◆ Exercise requirements: Quote these lines exactly: the one that holds "Viewport: 2248px width, 415px height." and every line after it to the end of the material below. Skip pictures.

◆ Recorded data:

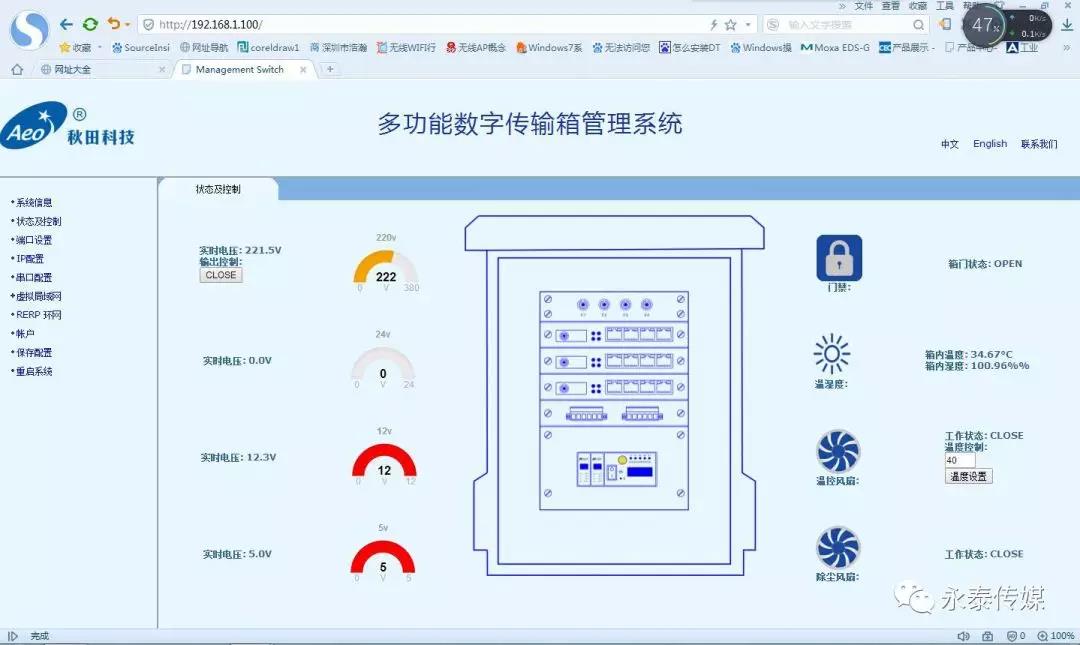Click the door access lock icon
This screenshot has width=1080, height=645.
(838, 258)
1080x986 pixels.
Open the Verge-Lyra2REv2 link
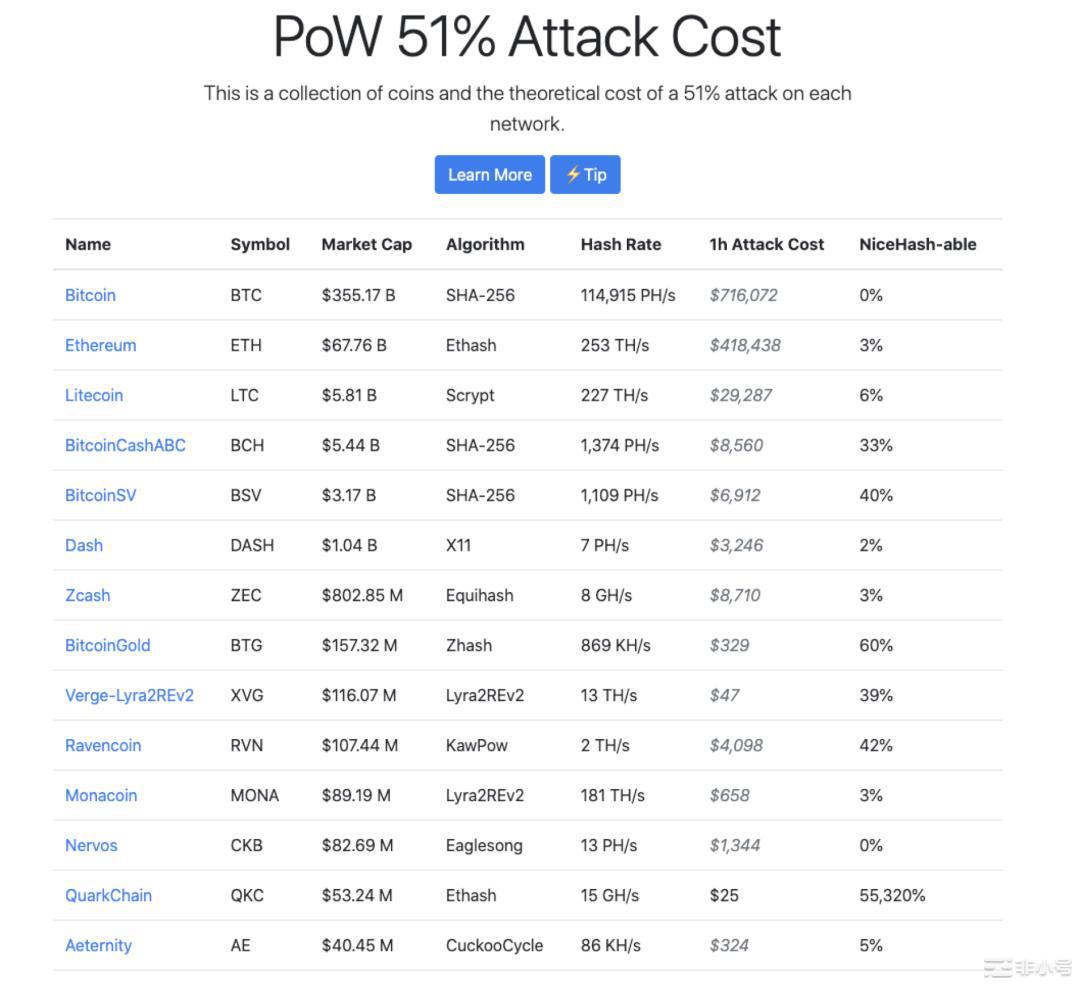129,695
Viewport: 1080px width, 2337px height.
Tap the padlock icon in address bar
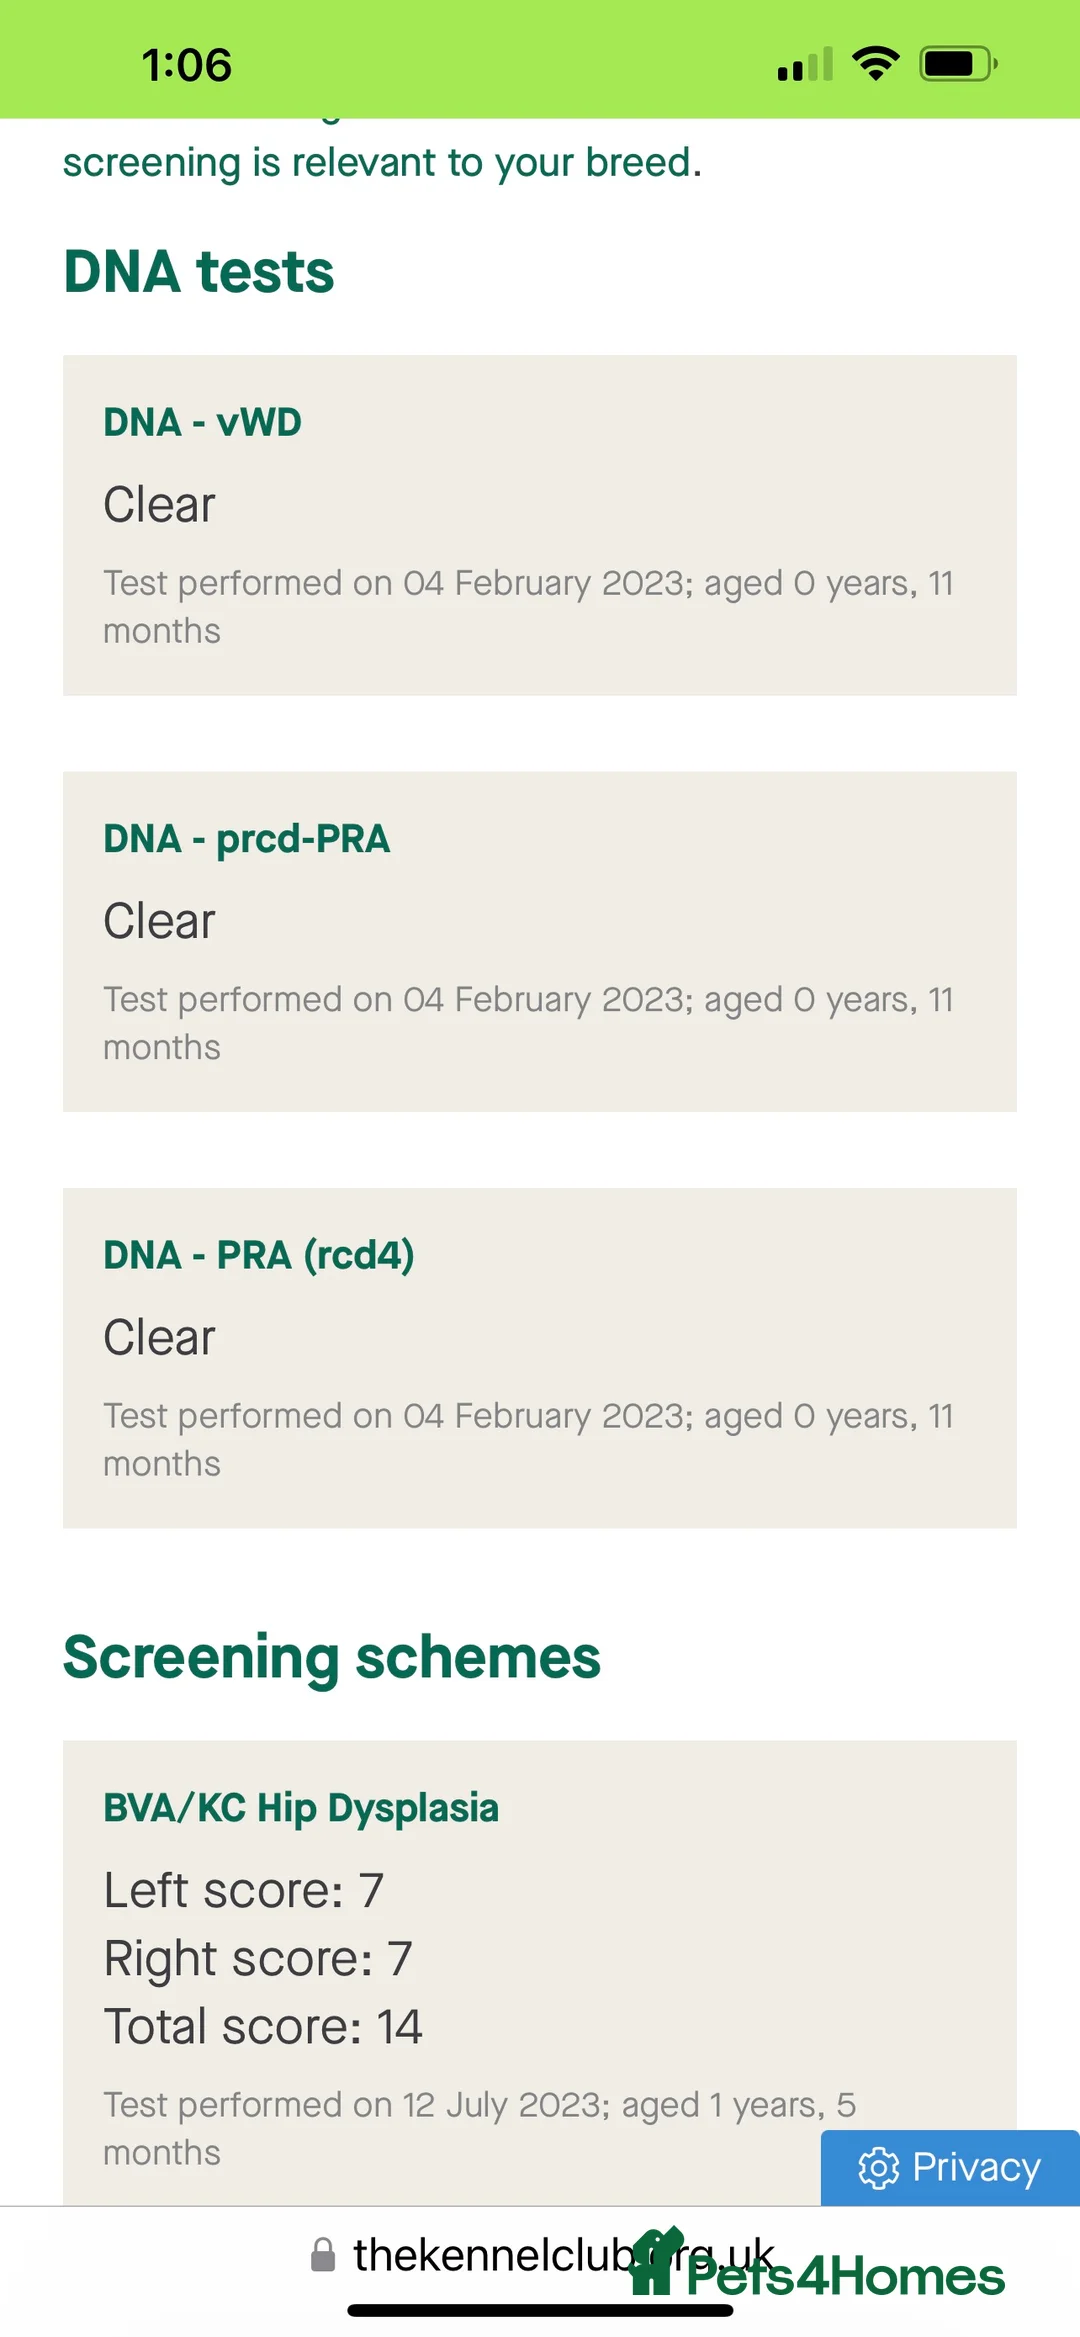[323, 2255]
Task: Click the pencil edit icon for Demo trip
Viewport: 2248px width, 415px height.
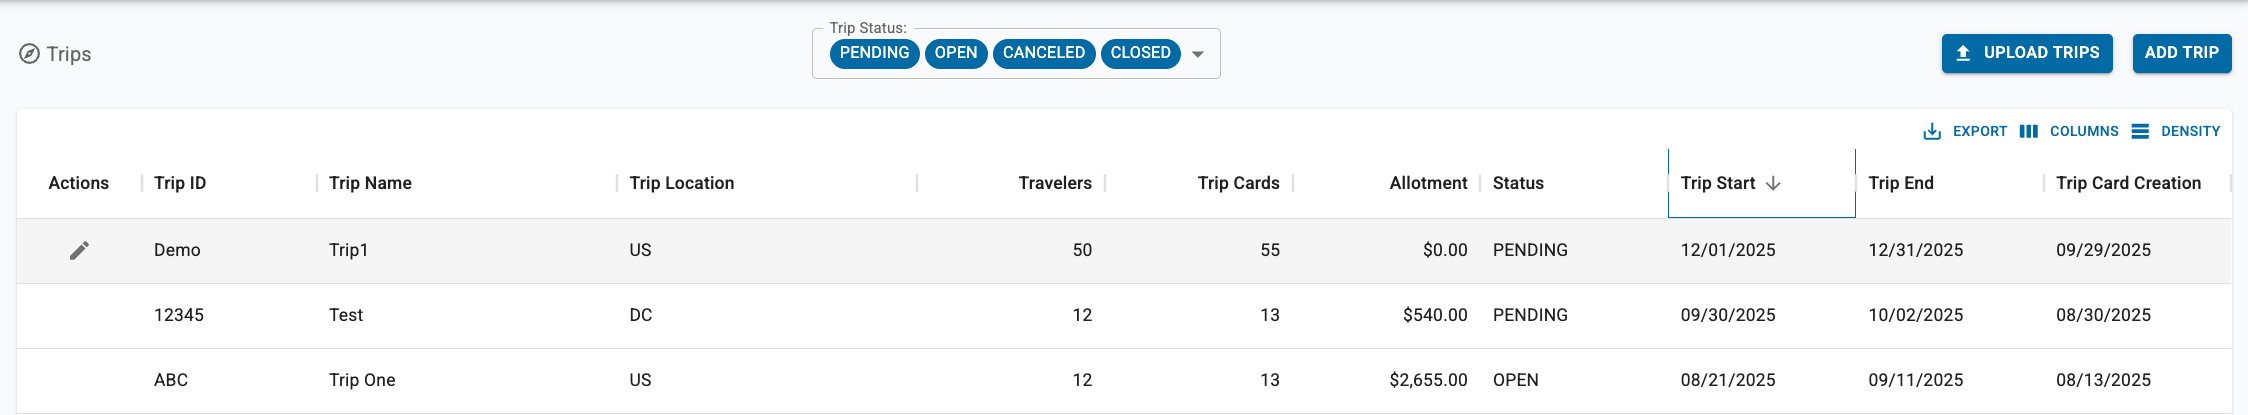Action: [x=79, y=250]
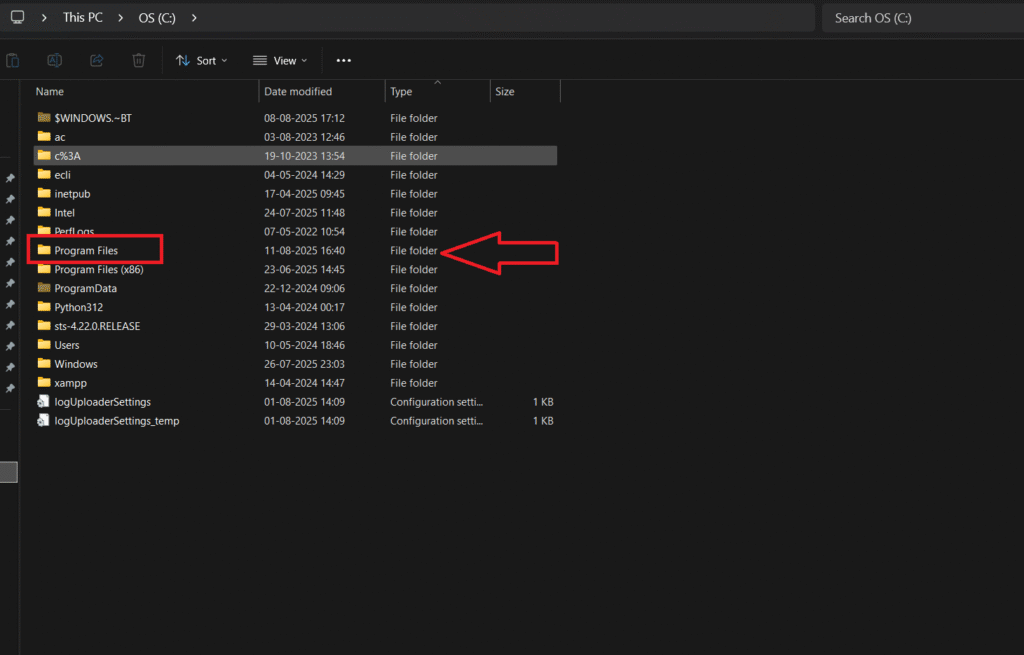
Task: Click the Search OS (C:) field
Action: tap(920, 18)
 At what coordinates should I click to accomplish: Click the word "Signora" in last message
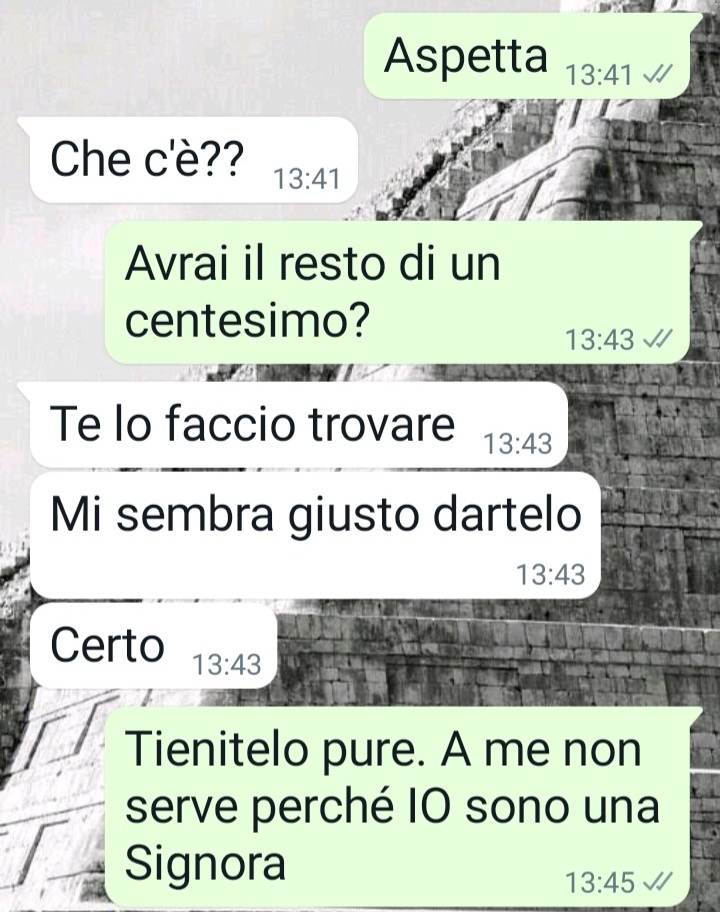tap(205, 864)
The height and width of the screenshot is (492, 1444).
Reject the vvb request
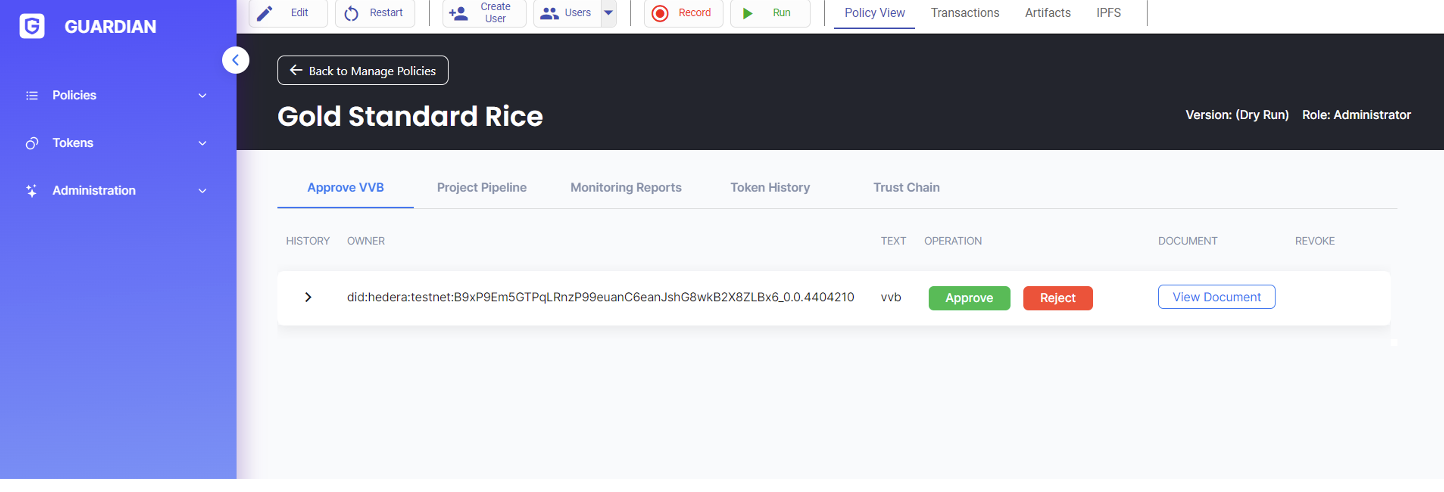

◆ Answer section:
Viewport: 2248px width, 415px height.
Action: [x=79, y=250]
Task: Click the Search OS (C:) field
Action: tap(920, 18)
 At what coordinates should I click to accomplish: Click the word "Signora" in last message
tap(205, 864)
The height and width of the screenshot is (492, 1444).
Reject the vvb request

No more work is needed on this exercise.